If $\lim_{\alpha \to \infty}\alpha P[X > \alpha] = 0$ then $E[X] < \infty$?

Question

Let $X$ be a positive random variable. Suppose that $\lim_{\alpha \to \infty}\alpha P[X > \alpha] = 0$ Does this implies that $X$ has finite expectation? that is $E[X] < \infty $

I know that if $E[X] < \infty$ $\Rightarrow$ $\lim_{\alpha \to \infty}\alpha P[X > \alpha] = 0$ (For any positive random variable see: Expected value as integral of survival function) , so I was wondering if the converse is true.

I have also tried to think in a counterexample but unfortunately I have not been successfull.

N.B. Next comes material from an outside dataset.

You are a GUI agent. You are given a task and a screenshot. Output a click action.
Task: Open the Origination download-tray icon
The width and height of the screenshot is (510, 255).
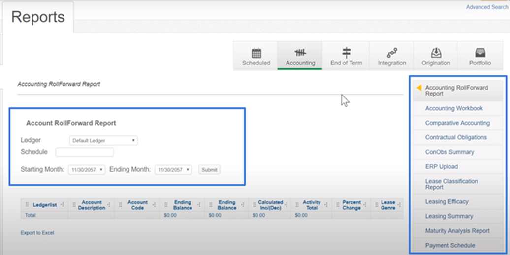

I would really appreciate any hints or suggestions with this problem.

Answer 1

No!

Example: Let $\mathbb{P}(X>\alpha)=\alpha^{-1}(\log\alpha)^{-1+\delta}$ for all sufficiently large $\alpha$, with $\delta\in[0,1)$. Then $\int^\infty\mathbb{P}(X>\alpha)\,\mathrm{d}\alpha=+\infty$ and hence $\mathbb{E}X$ cannot be finite.

Answer 2

Here is an another counter example based on a problem solved here

Consider the probability space $((0,1),\mathscr{B}((0,1)),\lambda)$ where $\lambda$ is Lebesgue's measure restricted to the unit interval, and consider the function $X:(0,1)\rightarrow\mathbb{R}$ defined by $$X(t):=\frac{1}{t|\log t|}\mathbb{1}_{(0,e^{-1}]}+e\mathbb{1}_{(e^{-1},1)}(t)$$ It is not difficult to check that $X$ is continuous, and that $\lim_{t\rightarrow0+}X(t)=\infty$, $X$ is continuous and strictly monotone decreasing on $(0,e^{-1}]$, and $$ \int_{(0,1]}X\,d\lambda\geq-\int_{(0,e^{-1}]}\frac{dx}{x\log x}=-\log(-\log(x))|^{e^{-1}}_0=\infty $$ For each $\alpha$ large enough, there is exactly one $a_\alpha<\tfrac1e$ such that $X(a_\alpha)=\alpha$. Then $$\begin{align} \lambda(X>\alpha)&=\lambda((0,a_\alpha))=a_\alpha\\ &=\frac{1}{\alpha}\frac{1}{|\log a_\alpha|} \end{align}$$ Furthermore, as $a_\alpha\rightarrow0$ when $\alpha\rightarrow\infty$, $$ \lim_{\alpha\rightarrow\infty}\alpha\lambda(X>\alpha)=\frac{1}{|\log a_\alpha|}\xrightarrow{\alpha\rightarrow\infty}0 $$